Au primaire les enseignants sont avant tout des généralistes, ainsi, selon l’université fréquentée, ils auront reçu entre 3 et 6 crédits (sur une formation de 1er cycle universitaire qui en compte 120) de formation en didactique des sciences humaines (histoire et géographie). En plus d’une formation disciplinaire limitée, les formateurs sont davantage pédagogues et historiens que géographes. Résultat : la formation est souvent plus axée sur l’histoire et du même souffle les futurs enseignants conservent une vision assez limitée, voire caricaturale, de ce qu’est et peut-être l’enseignement de la géographie au primaire.
Au secondaire, alors qu’avant les années 1990 pour devenir enseignant de géographie il fallait minimalement 60 crédits universitaires en géographie, depuis les années 2000, et l’arrivée de la formation bi-disciplinaire, ce sont entre 15 et 30 crédits de géographie qui sont maintenant nécessaires. D’enseignant de géographie, les enseignants sont devenus enseignant d’US et la part de la géographie dans la formation initiale reflète la place que la discipline prend dans le parcours des élèves en US. En effet, comme il y a quatre années d’histoire et deux années de géographie c’est sans surprise que l’on retrouve deux fois plus de crédits disciplinaires en histoire qu’en géographie dans la formation des futurs enseignants.

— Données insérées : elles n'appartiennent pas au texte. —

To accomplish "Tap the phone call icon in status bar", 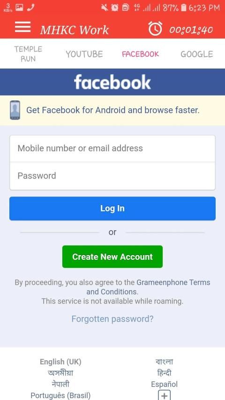I will pos(31,8).
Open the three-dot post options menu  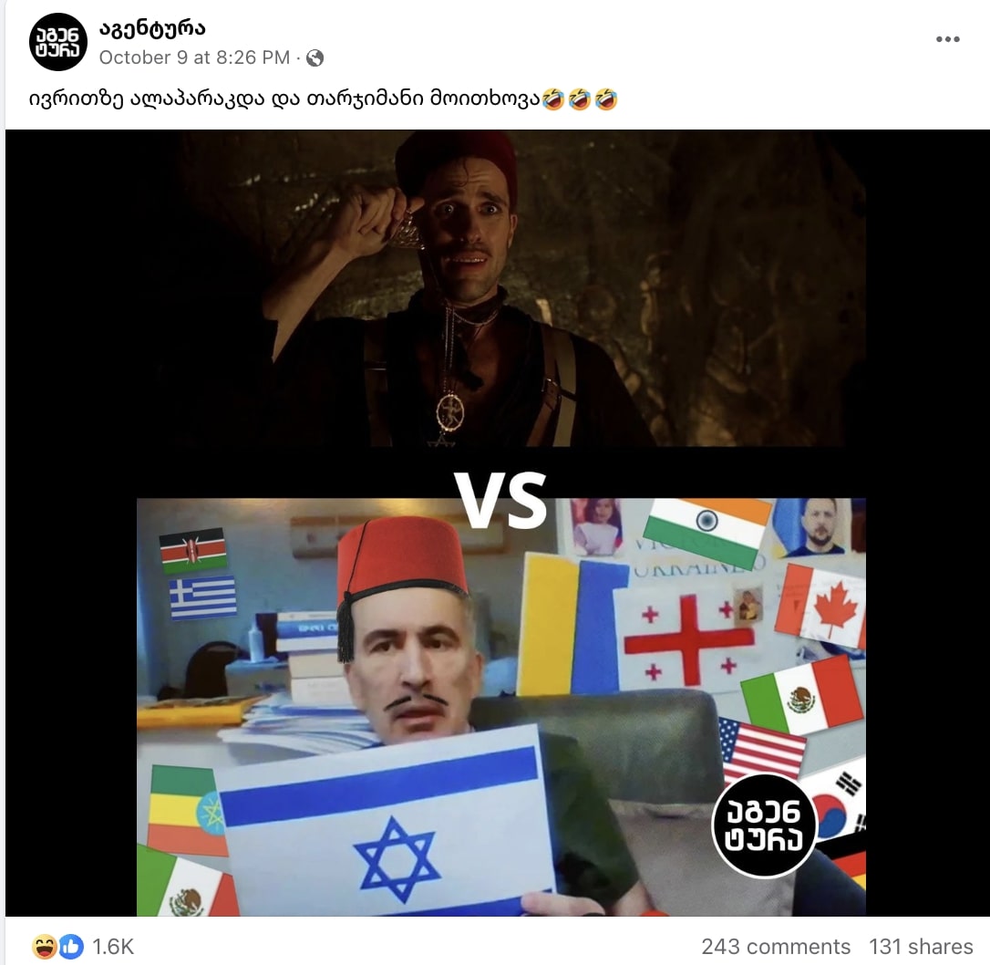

Face à une formation initiale qui insiste somme toute peu sur la géographie, on pourrait penser que la formation continue en didactique de la géographie est bien développée. Or c’est loin d’être le cas! La formation continue de niveau universitaire est quasi absente, les conseillers pédagogiques dans les commissions scolaires qui soutiennent les enseignants en exercice sont présents pour offrir du support mais celui-ci est souvent limité en ce qui concerne la géographie. Il y a un congrès organisé annuellement pour les enseignants d’US mais encore une fois les ateliers offerts ciblent peu la géographie (à titre d’exemple, lors du congrès de 2013 sur une cinquantaine d’ateliers seulement deux ciblaient spécifiquement l’enseignement de la géographie). En marge de ces voies, il y a toutefois un réseau de soutien qui se développe, lequel prend notamment appuie sur le Groupe des Responsables en Univers Social (GRUS) et sur le site du RÉCIT de l’US (www.recitus.qc.ca), ce dernier proposant notamment des pistes d’activités pédagogiques.

 3-     Les pratiques didactiques
Sur la base des programmes en place et de la formation des enseignants quelle description peut-on faire des pratiques d’enseignement de la géographie au Québec? Tout d’abord il faut dire que les pratiques sont très diversifiées et qu’en l’absence de recherche sur cette question dans le contexte québécois, nous allons nous appuyer sur ce que nous observons en côtoyant différents enseignants du primaire et du secondaire.

Tout d’abord au primaire l’US est enseigné une heure par semaine, le plus souvent en prenant appui sur un manuel ou un cahier. Ainsi les pratiques mises en place par les enseignants sont très majoritairement magistrales et en ce qui concerne la géographie souvent limitées à de la localisation et de la description. Ainsi malgré la présence des trois compétences qui appellent un enseignement mettant l’accent sur l’interrelation territoire et société, les éléments liés au climat, à la végétation ou à l’utilisation d’une carte ou d’un atlas sont étudiés séparément et sans insister sur leur apport à une compréhension de « l’univers social ».

Au secondaire, alors que le programme appelle la mise en place de situations d’apprentissage complexes dans lesquelles on insiste sur le développement de compétences et le développement conceptuel, on remarque que la démarche se morcèle pour s’apparenter davantage à des exercices papier-crayon visant à compléter un cahier en perdant parfois de vue la globalité du projet. Actuellement il y a donc une assez forte prépondérance de l’approche magistrale mais ça et là on retrouve un enseignement axé sur la situation-problème qui persiste.

Ainsi alors que les programmes de géographie, au primaire et au secondaire, sont clairement marqués d’une ambition socio-constructiviste, les pratiques en classe sont souvent teintées de béhaviorisme, lequel caractérisait les anciens programmes (d’avant 2001).